### Objective
Render the stretch of the listing from the line containing "Viewport: 916px width, 680px height." through the line containing "click(35, 95)" as a Markdown table with the columns Row and Listing line, skipping blank lines and leaving the pictures out.

### Provided data
::::::::
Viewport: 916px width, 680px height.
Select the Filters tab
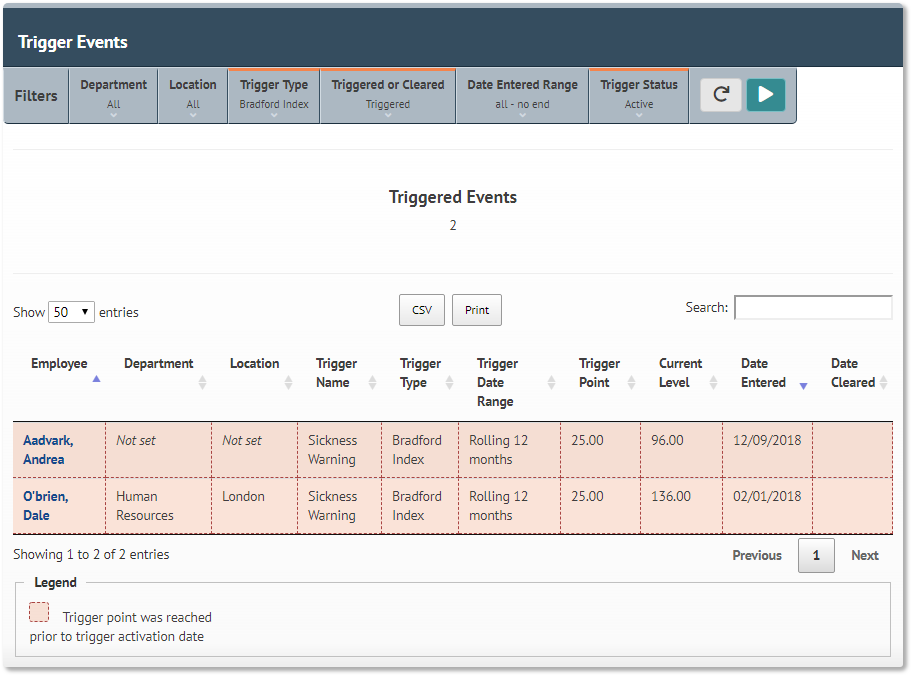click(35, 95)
::::::::
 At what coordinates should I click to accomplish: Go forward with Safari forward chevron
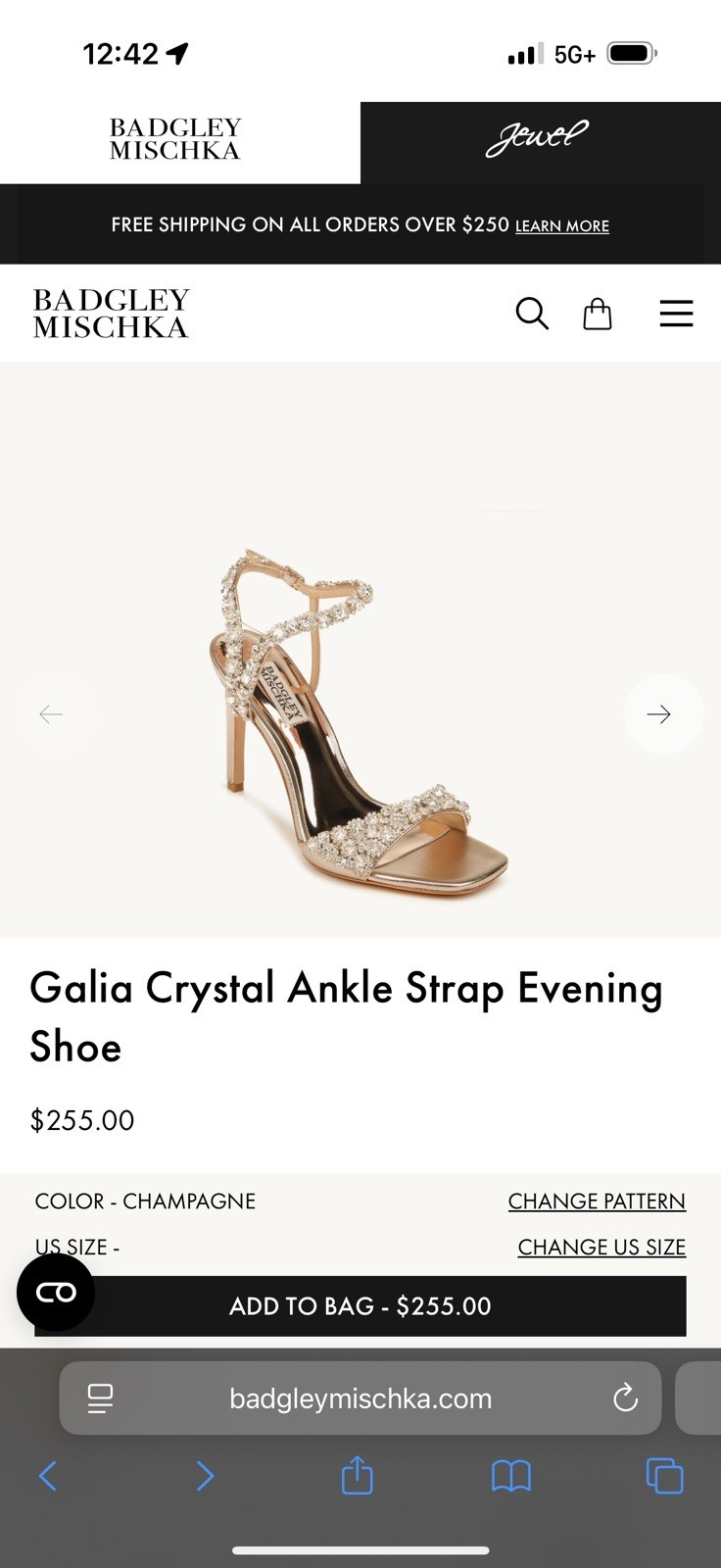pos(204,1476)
::::::::
### Response to this exercise
| Row | Listing line |
|---|---|
| 1 | Viewport: 916px width, 680px height. |
| 2 | Select the Filters tab |
| 3 | click(35, 95) |